Court Opinion

ID: 8196385
Source: CourtListenerOpinion
Date Created: 2022-09-09 23:19:44.676809+00
Date Added: 2024-06-11T16:40:46.781601
License: Public Domain

Crownhart, J.
(concurring). I concur in the decision, but would prefer to have the judgment based on the police power of the state.
We held in Krenz v. Nichols, 197 Wis. 394, 222 N. W. 300, that the title to all wild animals is in the state, in trust for the public. The state has the undoubted right to protect and preserve such animals in the public interest, with all the necessary concomitants. That carries the right to impound, breed, propagate, distribute, and generally do all *283things necessary or proper to promote the public rights in such animals. That of course includes the acquiring of lands for fish hatcheries, breeding grounds for fur-bearing animals, and refuges for birds and aquatic fowl. There can be no reasonable ground for any claim that in doing these things the state is engaging in acts of internal improvement in violation of sec. 10, art. VIII, of the constitution. “Internal improvements” had a well understood meaning when the constitution was adopted, and was not then, nor has it since been, understood as preventing the state from exercising its general police powers. This state has for many years, maintained fish! hatcheries to promote and develop the propagation and distribution of fish in the public waters of the state, in the public interest. It has experimental farms to develop farm products, and their adaptation to the various soils and climatic conditions of the state. It conducts experimental farms to develop animal husbandry, whereon horses, cattle, sheep, hogs, and all kinds of tame fowl are bred and developed in the public interest. On such farms diseases peculiar to crops of various kinds, and to animals, are studied and their prevention and remedies are sought and made known as a part of our educational system. All these things I think are done, and may be done, under the police power of the state.

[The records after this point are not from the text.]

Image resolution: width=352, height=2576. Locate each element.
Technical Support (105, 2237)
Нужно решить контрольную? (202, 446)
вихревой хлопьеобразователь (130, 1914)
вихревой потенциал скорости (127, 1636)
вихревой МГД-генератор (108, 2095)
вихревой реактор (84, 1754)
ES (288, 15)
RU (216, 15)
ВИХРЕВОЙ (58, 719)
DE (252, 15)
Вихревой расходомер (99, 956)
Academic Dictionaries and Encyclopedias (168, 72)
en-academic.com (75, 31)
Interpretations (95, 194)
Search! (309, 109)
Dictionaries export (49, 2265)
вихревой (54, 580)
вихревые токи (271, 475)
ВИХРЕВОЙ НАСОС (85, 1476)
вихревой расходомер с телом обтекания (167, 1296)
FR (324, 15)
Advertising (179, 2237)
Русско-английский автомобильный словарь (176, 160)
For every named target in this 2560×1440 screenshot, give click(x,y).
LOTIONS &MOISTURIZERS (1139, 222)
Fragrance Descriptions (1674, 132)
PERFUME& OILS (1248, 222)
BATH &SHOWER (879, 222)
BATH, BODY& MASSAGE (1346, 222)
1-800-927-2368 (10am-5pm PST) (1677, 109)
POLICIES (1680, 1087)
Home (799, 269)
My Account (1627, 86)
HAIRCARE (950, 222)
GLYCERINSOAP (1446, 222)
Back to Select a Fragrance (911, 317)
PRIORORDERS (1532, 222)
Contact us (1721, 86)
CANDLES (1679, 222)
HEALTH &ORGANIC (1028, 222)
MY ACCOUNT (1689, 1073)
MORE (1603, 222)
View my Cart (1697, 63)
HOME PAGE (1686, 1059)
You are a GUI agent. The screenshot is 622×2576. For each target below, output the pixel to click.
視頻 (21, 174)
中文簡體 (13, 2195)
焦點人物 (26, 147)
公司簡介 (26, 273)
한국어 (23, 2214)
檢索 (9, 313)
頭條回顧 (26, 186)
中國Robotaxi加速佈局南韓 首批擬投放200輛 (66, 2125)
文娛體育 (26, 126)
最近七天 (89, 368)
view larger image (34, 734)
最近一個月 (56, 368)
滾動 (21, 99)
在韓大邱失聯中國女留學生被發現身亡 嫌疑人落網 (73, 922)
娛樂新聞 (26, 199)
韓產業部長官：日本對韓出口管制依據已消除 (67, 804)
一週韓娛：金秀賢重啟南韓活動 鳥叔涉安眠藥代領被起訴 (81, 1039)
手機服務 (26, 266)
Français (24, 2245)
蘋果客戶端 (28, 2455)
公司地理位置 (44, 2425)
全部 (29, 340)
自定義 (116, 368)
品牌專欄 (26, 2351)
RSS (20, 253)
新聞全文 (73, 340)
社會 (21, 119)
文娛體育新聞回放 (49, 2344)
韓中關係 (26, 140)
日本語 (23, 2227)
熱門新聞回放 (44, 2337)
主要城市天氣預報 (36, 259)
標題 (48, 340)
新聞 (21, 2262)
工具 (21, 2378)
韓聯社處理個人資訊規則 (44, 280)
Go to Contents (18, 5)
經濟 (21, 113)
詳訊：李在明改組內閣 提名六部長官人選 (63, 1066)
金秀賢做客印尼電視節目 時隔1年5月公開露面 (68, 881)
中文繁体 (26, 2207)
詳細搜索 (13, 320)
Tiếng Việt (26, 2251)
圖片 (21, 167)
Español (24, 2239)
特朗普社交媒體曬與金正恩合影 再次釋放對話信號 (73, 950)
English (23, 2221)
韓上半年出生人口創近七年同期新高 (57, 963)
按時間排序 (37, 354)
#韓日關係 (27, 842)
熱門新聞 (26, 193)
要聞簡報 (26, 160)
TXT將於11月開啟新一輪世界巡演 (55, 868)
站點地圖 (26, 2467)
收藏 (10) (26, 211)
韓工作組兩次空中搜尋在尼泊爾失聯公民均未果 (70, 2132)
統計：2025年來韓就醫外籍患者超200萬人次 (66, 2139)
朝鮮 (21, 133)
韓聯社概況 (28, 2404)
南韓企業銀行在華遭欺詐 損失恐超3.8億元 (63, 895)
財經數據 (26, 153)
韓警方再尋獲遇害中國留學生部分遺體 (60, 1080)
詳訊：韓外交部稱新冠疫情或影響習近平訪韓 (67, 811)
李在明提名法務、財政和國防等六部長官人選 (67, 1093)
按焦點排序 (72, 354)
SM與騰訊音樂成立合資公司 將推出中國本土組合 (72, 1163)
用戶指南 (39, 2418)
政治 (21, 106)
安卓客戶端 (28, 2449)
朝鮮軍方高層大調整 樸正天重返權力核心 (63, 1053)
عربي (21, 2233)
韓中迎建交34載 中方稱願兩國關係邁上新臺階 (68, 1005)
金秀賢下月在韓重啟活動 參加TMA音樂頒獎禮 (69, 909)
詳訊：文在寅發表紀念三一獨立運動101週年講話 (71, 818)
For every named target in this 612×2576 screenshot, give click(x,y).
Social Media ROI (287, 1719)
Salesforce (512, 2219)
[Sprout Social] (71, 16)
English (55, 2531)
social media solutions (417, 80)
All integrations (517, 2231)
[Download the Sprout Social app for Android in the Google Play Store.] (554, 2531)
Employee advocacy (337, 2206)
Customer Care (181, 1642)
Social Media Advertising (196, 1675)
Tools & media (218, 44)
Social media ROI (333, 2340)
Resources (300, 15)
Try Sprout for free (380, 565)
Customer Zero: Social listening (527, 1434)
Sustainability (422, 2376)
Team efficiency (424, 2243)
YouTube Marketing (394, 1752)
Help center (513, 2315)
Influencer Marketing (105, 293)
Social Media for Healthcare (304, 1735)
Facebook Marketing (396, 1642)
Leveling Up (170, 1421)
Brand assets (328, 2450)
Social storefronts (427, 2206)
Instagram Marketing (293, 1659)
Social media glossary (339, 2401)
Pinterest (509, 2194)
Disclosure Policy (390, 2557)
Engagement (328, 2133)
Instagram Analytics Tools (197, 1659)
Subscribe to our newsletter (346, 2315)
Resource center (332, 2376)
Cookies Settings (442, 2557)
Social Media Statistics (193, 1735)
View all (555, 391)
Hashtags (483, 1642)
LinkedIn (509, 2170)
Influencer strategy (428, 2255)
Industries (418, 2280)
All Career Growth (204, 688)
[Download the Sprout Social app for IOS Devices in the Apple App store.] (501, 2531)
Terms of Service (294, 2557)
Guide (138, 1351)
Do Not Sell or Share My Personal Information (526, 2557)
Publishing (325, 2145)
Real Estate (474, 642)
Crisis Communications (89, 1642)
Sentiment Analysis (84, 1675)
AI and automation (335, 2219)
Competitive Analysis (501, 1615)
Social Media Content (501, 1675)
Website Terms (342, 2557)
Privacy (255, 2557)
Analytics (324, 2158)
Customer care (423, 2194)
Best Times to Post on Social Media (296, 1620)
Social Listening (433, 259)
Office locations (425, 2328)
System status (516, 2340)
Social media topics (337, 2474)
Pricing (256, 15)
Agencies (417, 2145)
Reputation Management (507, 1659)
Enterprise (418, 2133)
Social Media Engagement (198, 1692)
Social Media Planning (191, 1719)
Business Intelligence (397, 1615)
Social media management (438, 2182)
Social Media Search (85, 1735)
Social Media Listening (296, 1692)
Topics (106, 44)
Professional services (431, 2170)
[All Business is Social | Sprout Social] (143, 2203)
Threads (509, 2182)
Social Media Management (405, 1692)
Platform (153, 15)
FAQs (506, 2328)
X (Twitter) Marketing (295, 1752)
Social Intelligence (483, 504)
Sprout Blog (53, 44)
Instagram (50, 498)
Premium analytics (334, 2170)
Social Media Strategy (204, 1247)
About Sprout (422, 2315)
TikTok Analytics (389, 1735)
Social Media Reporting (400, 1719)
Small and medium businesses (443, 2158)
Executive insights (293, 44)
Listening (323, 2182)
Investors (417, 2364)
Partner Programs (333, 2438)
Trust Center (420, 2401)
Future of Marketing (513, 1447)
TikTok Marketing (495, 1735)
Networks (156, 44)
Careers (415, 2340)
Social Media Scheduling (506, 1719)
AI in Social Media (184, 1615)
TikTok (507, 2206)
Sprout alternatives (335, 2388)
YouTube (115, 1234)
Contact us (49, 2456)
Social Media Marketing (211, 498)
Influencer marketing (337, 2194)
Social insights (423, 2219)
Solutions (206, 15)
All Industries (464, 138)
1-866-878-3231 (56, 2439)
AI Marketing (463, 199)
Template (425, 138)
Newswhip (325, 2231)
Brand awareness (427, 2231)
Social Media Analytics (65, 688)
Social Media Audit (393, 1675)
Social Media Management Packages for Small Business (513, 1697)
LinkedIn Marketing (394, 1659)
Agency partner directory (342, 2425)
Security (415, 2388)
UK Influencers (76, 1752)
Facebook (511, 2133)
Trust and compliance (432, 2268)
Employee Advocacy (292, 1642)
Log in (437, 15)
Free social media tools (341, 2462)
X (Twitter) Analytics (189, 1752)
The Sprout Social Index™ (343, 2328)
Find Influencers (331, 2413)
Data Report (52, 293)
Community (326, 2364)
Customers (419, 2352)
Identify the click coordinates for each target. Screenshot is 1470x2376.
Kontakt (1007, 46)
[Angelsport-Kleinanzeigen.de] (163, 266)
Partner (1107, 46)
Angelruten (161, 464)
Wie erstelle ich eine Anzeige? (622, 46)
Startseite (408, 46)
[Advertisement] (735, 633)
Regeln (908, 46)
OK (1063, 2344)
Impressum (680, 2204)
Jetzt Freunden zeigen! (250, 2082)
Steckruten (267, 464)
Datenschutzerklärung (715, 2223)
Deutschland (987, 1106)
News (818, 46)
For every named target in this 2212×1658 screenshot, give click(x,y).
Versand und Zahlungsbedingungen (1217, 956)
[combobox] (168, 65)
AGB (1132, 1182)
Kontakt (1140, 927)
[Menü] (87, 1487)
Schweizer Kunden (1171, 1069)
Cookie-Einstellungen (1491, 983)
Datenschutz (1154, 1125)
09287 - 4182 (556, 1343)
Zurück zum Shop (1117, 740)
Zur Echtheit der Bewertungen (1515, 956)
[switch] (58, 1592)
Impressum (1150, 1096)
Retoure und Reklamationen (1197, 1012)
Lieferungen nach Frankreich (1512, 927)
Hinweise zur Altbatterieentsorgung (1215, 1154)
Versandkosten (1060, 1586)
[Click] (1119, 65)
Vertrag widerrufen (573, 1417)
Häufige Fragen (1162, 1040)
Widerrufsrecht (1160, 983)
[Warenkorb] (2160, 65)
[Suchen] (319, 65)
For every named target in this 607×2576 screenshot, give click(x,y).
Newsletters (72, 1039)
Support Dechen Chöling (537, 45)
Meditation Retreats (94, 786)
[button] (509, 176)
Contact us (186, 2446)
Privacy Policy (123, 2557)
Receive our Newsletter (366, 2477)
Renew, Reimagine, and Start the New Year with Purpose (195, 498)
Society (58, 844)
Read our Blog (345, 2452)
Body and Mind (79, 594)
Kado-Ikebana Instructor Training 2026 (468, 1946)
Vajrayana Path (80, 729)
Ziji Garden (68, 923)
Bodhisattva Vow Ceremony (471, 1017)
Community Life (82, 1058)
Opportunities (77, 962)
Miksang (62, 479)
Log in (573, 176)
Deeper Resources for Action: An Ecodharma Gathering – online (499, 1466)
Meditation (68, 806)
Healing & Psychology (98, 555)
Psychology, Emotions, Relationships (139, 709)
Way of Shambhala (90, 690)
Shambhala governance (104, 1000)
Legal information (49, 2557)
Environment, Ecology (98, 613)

The development of Horicon marsh, under the law in question, for the purposes therein indicated, is clearly within the police power of the state as practically applied ever since the state has had existence. The police power is a very broad and comprehensive power of a state to promote the general welfare, and it should not be curtailed except by clear and positive constitutional prohibitions, expressed or necessarily implied.
A similar law of Minnesota has been recently upheld under the police power of the state. Lyman v. Chase (Minn.) 226 N. W. 633.